• Objective 1: In the article about the band Three Dog Night, how many of the group's Top 40 singles reached the top of the charts?
• Objective 2: Continue the article about the band Three Dog Night from its last sentence.

• Text excerpt:

Many a year ago in Australia, the aboriginal inhabitants would snuggle with a dingo on chilly nights in order to keep warm; two dingoes if it was especially nippy; and, as you might guess, a particularly bone-chilling sundown required a three dog night.
When singers Chuck Negron, Danny Hutton, and Cory Wells failed in their tryout to sign a recording contract with Brian Wilson of The Beach Boys, they hired a backing band and formed the tri-headed Cerberus known as Three Dog Night. Beginning with their debut album in 1968, the group became a hit-making machine over the next 7 years, with 21 Top 40 singles, 11 of which went Top 10, and 3 of which topped the charts.
Because Three Dog Night primarily succeeded as a singles act and didn’t write their own material, the hip critics didn’t dig them at all. But music critics are often too concerned with hipness to maintain any kind of objectivity, particularly in the late 1960’s and early 1970’s when they only wanted music by the children of the revolution, music to fight the power. If it made the charts, not cool; if it played on the jukebox, not cool; if the artist didn’t write it, not cool; if the kids liked it, not cool. The public, however, bought the singles in the millions.
As for not writing their own material, few artists in pop history excelled at arranging a song and making it their own more so than Three Dog Night. With only a few exceptions, their versions are definitive. Maybe not as much with the album tracks, but certainly with the singles — the ones the public bought in the millions.
Unfortunately, things began to go awry in 1975: Hutton was temporarily fired after sporadically showing up for a few albums, and Negron began to show the ill effects of the drug addiction which would take him 20 years to kick. The band broke up for 5 years but reunited in 1981 and still tour today (although Hutton is the only surviving original member at this point), making them one of the longest lasting bands left from the 1960’s.

• Supplied material:
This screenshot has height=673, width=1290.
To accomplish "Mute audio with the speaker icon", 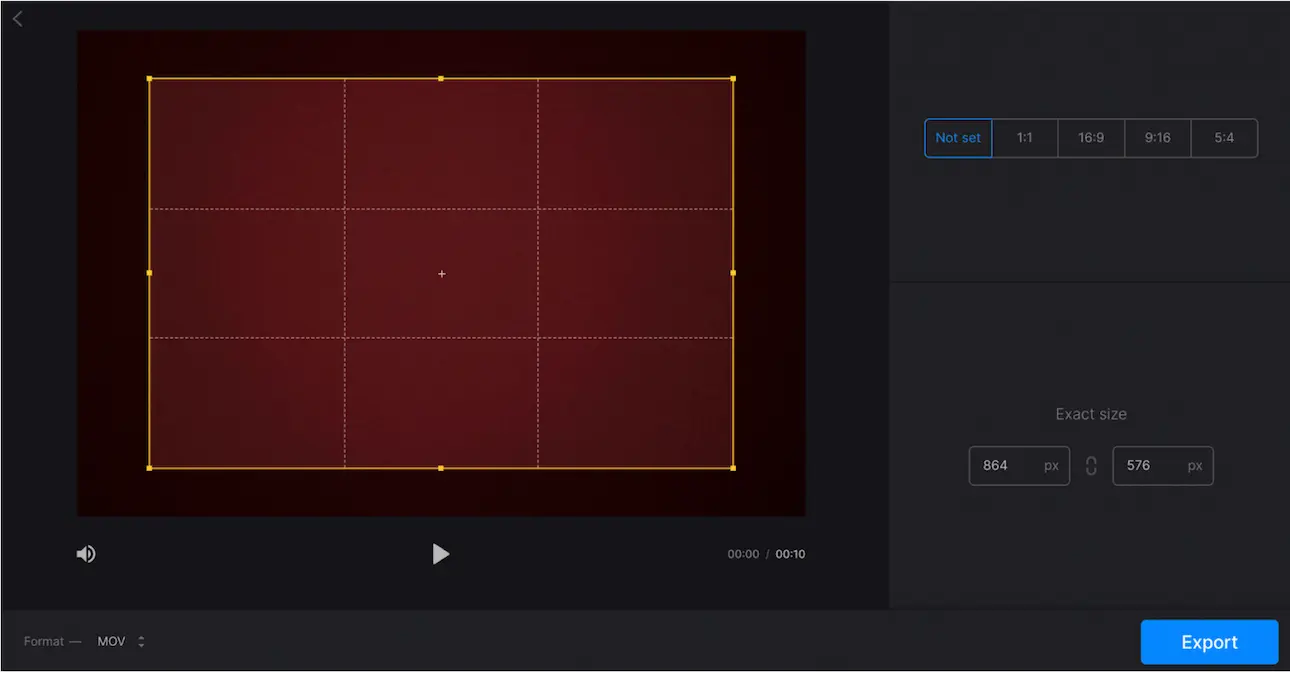I will (x=86, y=553).
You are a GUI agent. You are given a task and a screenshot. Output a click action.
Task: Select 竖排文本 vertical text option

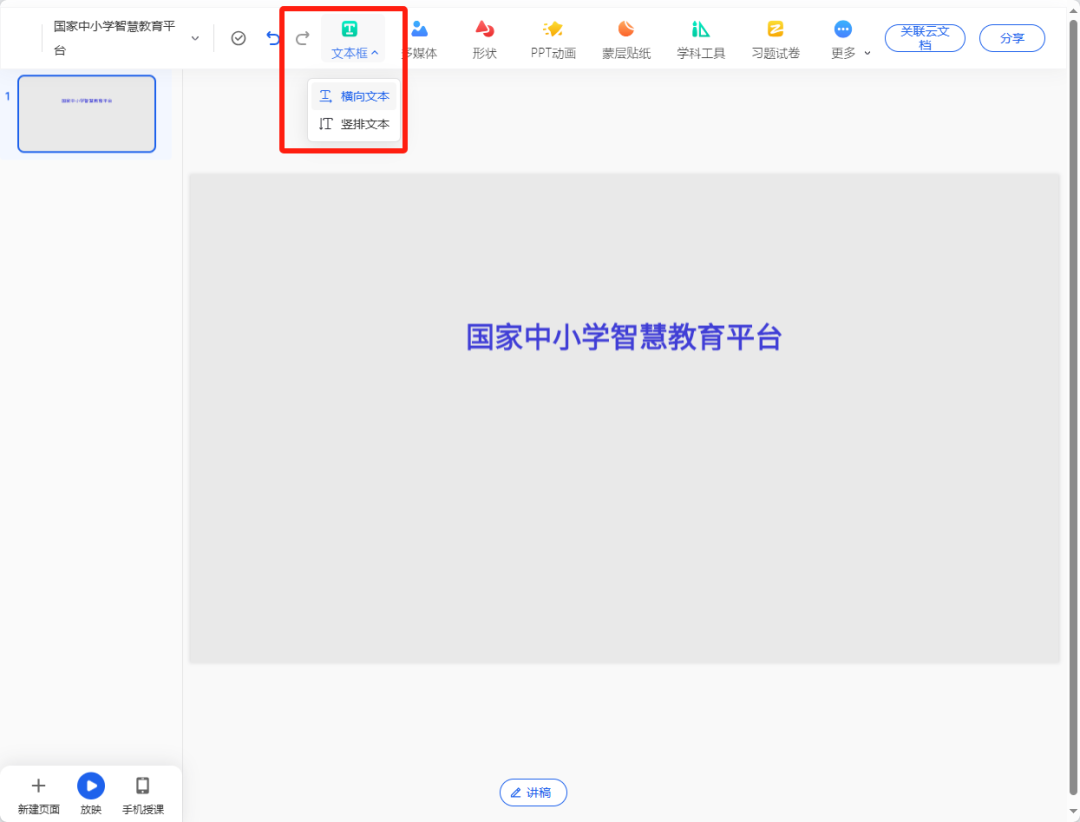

• Output 1: Three of them topped the charts.

• Output 2:
So open up the window, let some air into this room. But keep a few dingoes around, just in case. Here’s all you need to know:
As the title at the top says, any Greatest Hits, Best Of, or Collection will work. While Three Dog Night made a few solid albums, they never put together anything cohesive enough to serve as a classic. All their singles in one place, on the other hand, make for some killer cohesion.
(Three Dog Night’s original master tapes were destroyed in the infamous Universal archive fire of 2008 which resulted in the loss of “an estimated 500K song titles” from over 800 artists, so I have no idea where current collections and album reissues source the songs from, but they sound fine to me.)
Their first big smash:
Their first #1:
A personal favorite:
Another personal favorite:
The keys tone in “Mama Told Me (Not to Come)” gets me every time! The track itself somehow sounds as smokey as the party itself.
It’s a very evocative song! It really does put you in the middle of the party, doesn’t it? I love it.
“Never been to Spain” – is my favourite. I was a fan of their music, still am. And all be darned, I never knew about the origin of the group’s name. That is brilliantly just like them.
I love the slow buildup of that song. It just gets more and more exciting.
Remember them and all these songs well! Thanks for the back story and bringing me back to “memory lane”
They are timeless!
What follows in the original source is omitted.